AIM OF THE EXERCISE>
Below is some data; print it all back exactly.

-=-=-

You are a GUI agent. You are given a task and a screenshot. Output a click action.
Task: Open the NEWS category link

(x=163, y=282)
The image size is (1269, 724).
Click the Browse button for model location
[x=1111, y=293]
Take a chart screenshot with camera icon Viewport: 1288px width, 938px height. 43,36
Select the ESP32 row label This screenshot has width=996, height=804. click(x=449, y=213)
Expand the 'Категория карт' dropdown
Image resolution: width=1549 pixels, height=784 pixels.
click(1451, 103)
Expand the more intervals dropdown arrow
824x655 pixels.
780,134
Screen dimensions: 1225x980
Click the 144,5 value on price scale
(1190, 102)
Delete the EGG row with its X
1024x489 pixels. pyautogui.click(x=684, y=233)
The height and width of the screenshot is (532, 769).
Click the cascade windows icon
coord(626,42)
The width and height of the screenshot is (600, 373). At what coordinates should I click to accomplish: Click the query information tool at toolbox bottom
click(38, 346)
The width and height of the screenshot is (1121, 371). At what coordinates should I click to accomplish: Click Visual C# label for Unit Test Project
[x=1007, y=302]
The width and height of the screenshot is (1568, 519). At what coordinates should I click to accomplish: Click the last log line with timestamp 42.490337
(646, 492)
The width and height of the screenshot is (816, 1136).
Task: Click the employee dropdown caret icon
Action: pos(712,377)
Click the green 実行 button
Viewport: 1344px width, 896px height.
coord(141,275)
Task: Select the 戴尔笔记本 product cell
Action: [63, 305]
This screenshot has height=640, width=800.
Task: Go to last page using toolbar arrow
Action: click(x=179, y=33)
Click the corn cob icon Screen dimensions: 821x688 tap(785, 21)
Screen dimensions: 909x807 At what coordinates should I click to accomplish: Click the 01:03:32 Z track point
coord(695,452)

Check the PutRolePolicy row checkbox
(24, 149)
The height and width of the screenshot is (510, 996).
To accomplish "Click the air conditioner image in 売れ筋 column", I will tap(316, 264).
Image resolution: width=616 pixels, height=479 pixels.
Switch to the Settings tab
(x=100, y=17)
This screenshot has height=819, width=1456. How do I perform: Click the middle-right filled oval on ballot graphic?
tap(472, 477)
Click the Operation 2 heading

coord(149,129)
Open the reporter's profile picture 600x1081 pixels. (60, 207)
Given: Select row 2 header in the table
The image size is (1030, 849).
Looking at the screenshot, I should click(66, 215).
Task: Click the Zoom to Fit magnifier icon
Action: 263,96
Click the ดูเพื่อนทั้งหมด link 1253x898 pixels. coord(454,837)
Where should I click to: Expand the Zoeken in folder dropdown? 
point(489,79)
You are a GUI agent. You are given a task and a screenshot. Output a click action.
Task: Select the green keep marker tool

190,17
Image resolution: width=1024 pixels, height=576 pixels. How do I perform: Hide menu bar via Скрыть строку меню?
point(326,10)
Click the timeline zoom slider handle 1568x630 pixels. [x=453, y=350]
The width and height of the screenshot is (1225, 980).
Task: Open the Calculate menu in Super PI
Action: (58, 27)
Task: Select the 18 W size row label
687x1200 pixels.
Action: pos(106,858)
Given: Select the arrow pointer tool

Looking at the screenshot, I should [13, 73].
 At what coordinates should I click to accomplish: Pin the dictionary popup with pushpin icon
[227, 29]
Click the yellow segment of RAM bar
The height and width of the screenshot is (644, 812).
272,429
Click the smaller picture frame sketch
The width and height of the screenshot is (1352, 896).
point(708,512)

-=-=-

RESPONSE TO THIS TASK>
You are a GUI agent. You are given a task and a screenshot. Output a click action.
Task: Open the NEWS category link

(x=163, y=282)
The image size is (1269, 724).
Click the Browse button for model location
[x=1111, y=293]
Take a chart screenshot with camera icon Viewport: 1288px width, 938px height. 43,36
Select the ESP32 row label This screenshot has width=996, height=804. click(x=449, y=213)
Expand the 'Категория карт' dropdown
Image resolution: width=1549 pixels, height=784 pixels.
click(1451, 103)
Expand the more intervals dropdown arrow
824x655 pixels.
780,134
Screen dimensions: 1225x980
Click the 144,5 value on price scale
(1190, 102)
Delete the EGG row with its X
1024x489 pixels. pyautogui.click(x=684, y=233)
The height and width of the screenshot is (532, 769).
Click the cascade windows icon
coord(626,42)
The width and height of the screenshot is (600, 373). At what coordinates should I click to accomplish: Click the query information tool at toolbox bottom
click(38, 346)
The width and height of the screenshot is (1121, 371). At what coordinates should I click to accomplish: Click Visual C# label for Unit Test Project
[x=1007, y=302]
The width and height of the screenshot is (1568, 519). At what coordinates should I click to accomplish: Click the last log line with timestamp 42.490337
(646, 492)
The width and height of the screenshot is (816, 1136).
Task: Click the employee dropdown caret icon
Action: pos(712,377)
Click the green 実行 button
Viewport: 1344px width, 896px height.
coord(141,275)
Task: Select the 戴尔笔记本 product cell
Action: [63, 305]
This screenshot has height=640, width=800.
Task: Go to last page using toolbar arrow
Action: click(x=179, y=33)
Click the corn cob icon Screen dimensions: 821x688 tap(785, 21)
Screen dimensions: 909x807 At what coordinates should I click to accomplish: Click the 01:03:32 Z track point
coord(695,452)

Check the PutRolePolicy row checkbox
(24, 149)
The height and width of the screenshot is (510, 996).
To accomplish "Click the air conditioner image in 売れ筋 column", I will tap(316, 264).
Image resolution: width=616 pixels, height=479 pixels.
Switch to the Settings tab
(x=100, y=17)
This screenshot has height=819, width=1456. How do I perform: Click the middle-right filled oval on ballot graphic?
tap(472, 477)
Click the Operation 2 heading

coord(149,129)
Open the reporter's profile picture 600x1081 pixels. (60, 207)
Given: Select row 2 header in the table
The image size is (1030, 849).
Looking at the screenshot, I should click(66, 215).
Task: Click the Zoom to Fit magnifier icon
Action: 263,96
Click the ดูเพื่อนทั้งหมด link 1253x898 pixels. coord(454,837)
Where should I click to: Expand the Zoeken in folder dropdown? 
point(489,79)
You are a GUI agent. You are given a task and a screenshot. Output a click action.
Task: Select the green keep marker tool

190,17
Image resolution: width=1024 pixels, height=576 pixels. How do I perform: Hide menu bar via Скрыть строку меню?
point(326,10)
Click the timeline zoom slider handle 1568x630 pixels. [x=453, y=350]
The width and height of the screenshot is (1225, 980).
Task: Open the Calculate menu in Super PI
Action: (58, 27)
Task: Select the 18 W size row label
687x1200 pixels.
Action: pos(106,858)
Given: Select the arrow pointer tool

Looking at the screenshot, I should [13, 73].
 At what coordinates should I click to accomplish: Pin the dictionary popup with pushpin icon
[227, 29]
Click the yellow segment of RAM bar
The height and width of the screenshot is (644, 812).
272,429
Click the smaller picture frame sketch
The width and height of the screenshot is (1352, 896).
point(708,512)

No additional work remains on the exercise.